Ruchama vio una expresión desconocida en sus ojos verdes, ansiedad, quizá, y de pronto la embargó un vago sentimiento de miedo. Tuvia guardaba silencio, con el semblante sombrío y airado.
Bajaron juntos en el ascensor hasta el garaje subterráneo. Incluso ahora, diez años después de su llegada a Jerusalén, Ruchama no sabía moverse por el campus sin ayuda. El edificio de planta circular de la Escuela de Bellas Artes, con cada ala pintada de un color diferente para distinguirlas y facilitar la ubicación, le inspiraba pavor.

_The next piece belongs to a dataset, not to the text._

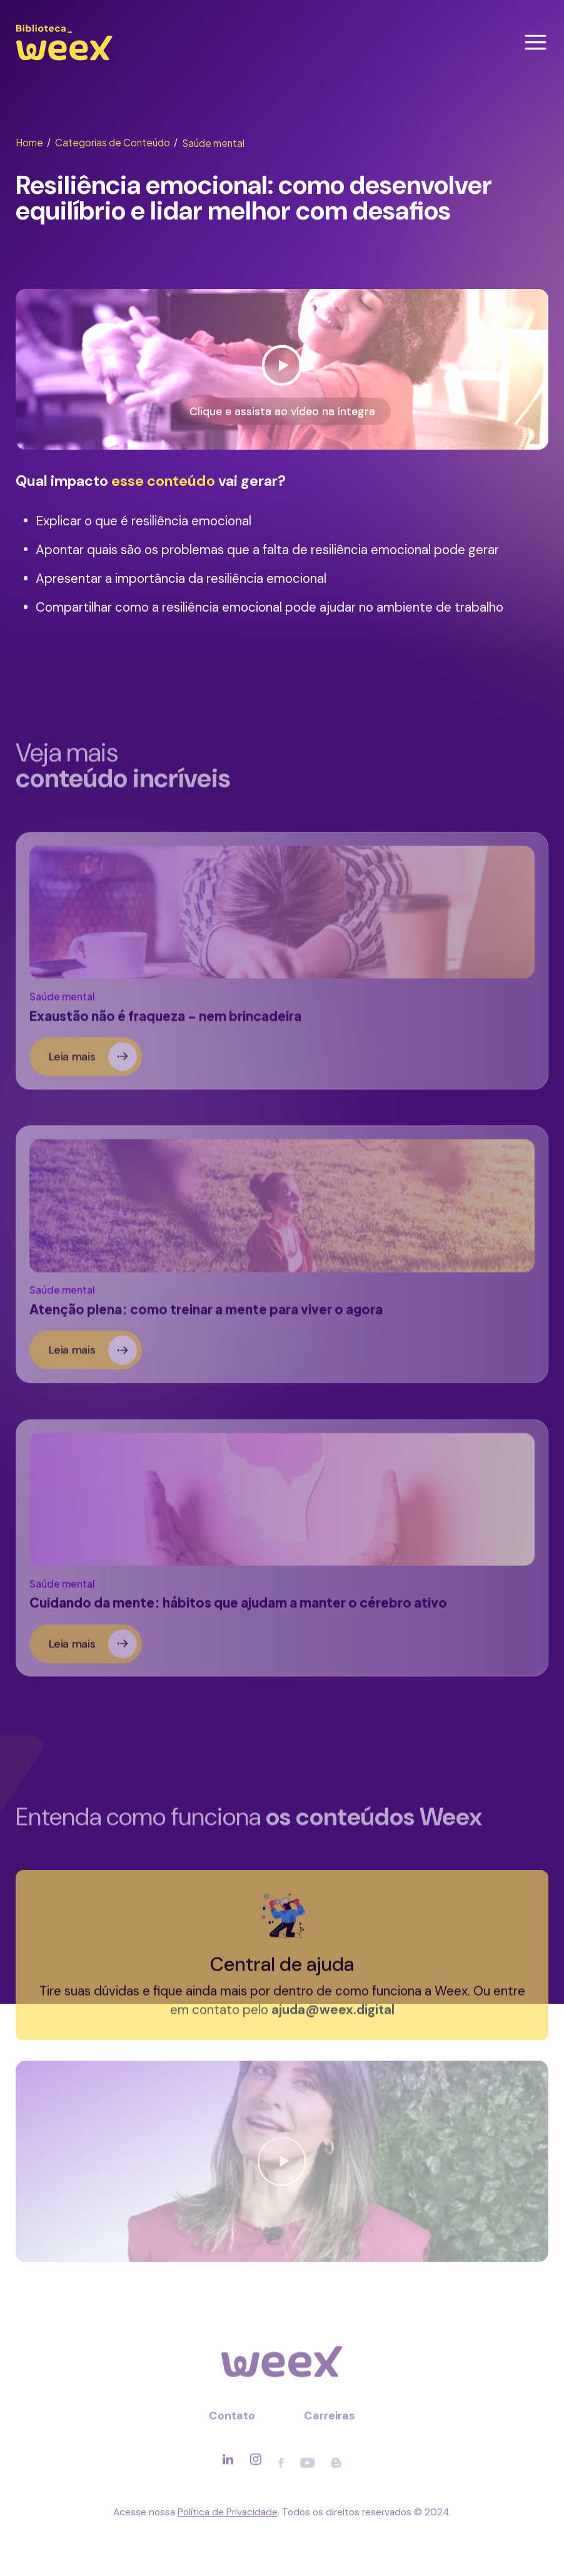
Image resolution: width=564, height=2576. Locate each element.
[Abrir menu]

Sólo sabía ir al edificio Meirsdorf, a la residencia universitaria y al ascensor del aparcamiento. Atravesar el laberinto del edificio Meirsdorf era el único camino que conocía para llegar al ala del Departamento de Literatura.

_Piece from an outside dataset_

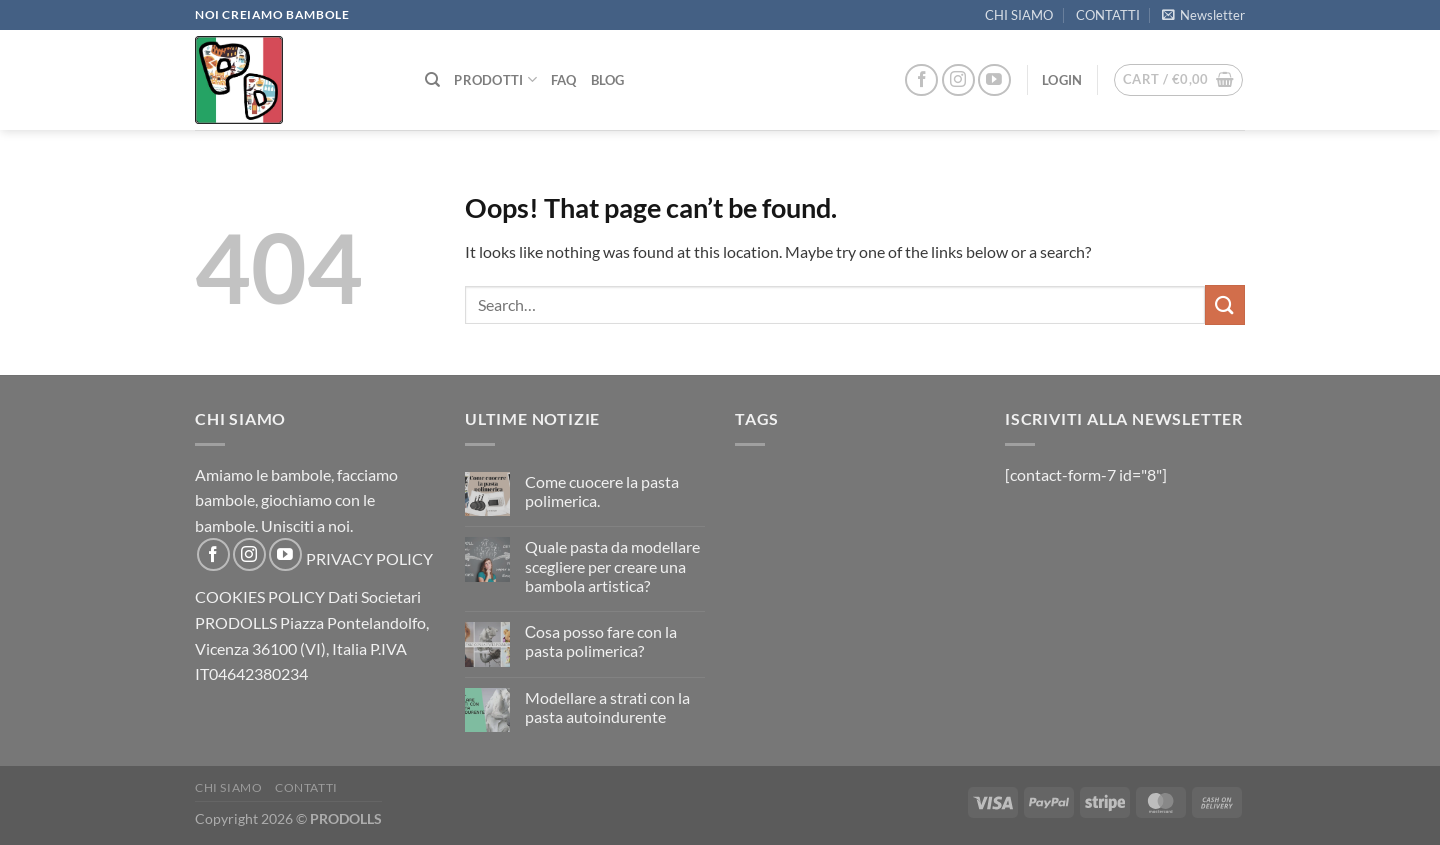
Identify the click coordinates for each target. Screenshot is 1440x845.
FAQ (564, 80)
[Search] (432, 80)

Shaul rechazó la invitación de ir a tomar un té a su casa y ellos lo acompañaron hasta su coche y luego se dirigieron al oscuro rincón donde estaba aparcado el Subaru de tonos claros.
Ruchama sentía pavor en aquel aparcamiento subterráneo: ese tipo de espacios, como los de los grandes almacenes, despertaban en ella una inmensa ansiedad que se manifestaba de inmediato en una sensación de náuseas. Esta vez la ansiedad adquirió una nueva dimensión. Al vislumbrar súbitamente una silueta en el rincón donde estaba su coche, no pudo reprimir el alarido que ascendió por su garganta, y no se tranquilizó hasta que hubo reconocido el inteligente rostro de Iddo Dudai.

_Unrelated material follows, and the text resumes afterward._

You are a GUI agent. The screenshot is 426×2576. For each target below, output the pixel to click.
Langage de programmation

– Tuvia -dijo Iddo-, tengo que hablar contigo.
Y pese a la frialdad con que abrió la puerta del coche, cuya luz interior iluminó las tensas facciones de Iddo, Ruchama percibió ira, confusión e incomodidad en la voz de Tuvia cuando respondió:
– Muy bien. Yo también creo que debemos hablar, sobre todo después de lo que ha ocurrido hoy. ¿Tienes un momento mañana?
– No, mañana será demasiado tarde. Tengo que hablar contigo ahora mismo -repuso Iddo, y por el pánico que resonó en su voz, Ruchama supo que su marido no podría negarse.
– Entonces síguenos y hablaremos en casa -dijo Tuvia.
Iddo miró a Ruchama. Ella se apresuró a bajar los ojos y Tuvia dijo:
– No te preocupes. Ruchama nos dejará a solas, ¿verdad?
Se volvió hacia su mujer, que asintió.
En el coche, Tuvia habló sin pausa, especulando sobre lo que habría llevado a Iddo a actuar así.
– No deberíamos haberle dejado que se fuera al extranjero -afirmó vehementemente-. Desde hace dos semanas, desde que volvió, no ha vuelto a ser el mismo de antes.
Ruchama no dijo nada. Estaba cansada.
La angustia que reflejaba la expresión de Iddo cuando entró en su piso del gran bloque de viviendas de la Colina Francesa despertó momentáneamente su curiosidad; pero luego, vencida por la fatiga, dio las buenas noches y se retiró al pequeño dormitorio. Oyó los pasos arrastrados de Tuvia y el chacoloteo de las sandalias de Iddo cuando lo siguió a la cocina; e incluso el repiqueteo de las tazas y, después, una pregunta de Iddo: «¿Cómo se enciende esto?», pero ya estaba en la cama, bajo la sábana, que le sobraba, tanto era el calor. Abrir la ventana no valió de nada. El aire estaba estancado en el patio, seco y opresivo. Los últimos sonidos que oyó fueron los de las televisiones de los vecinos, y después se quedó dormida.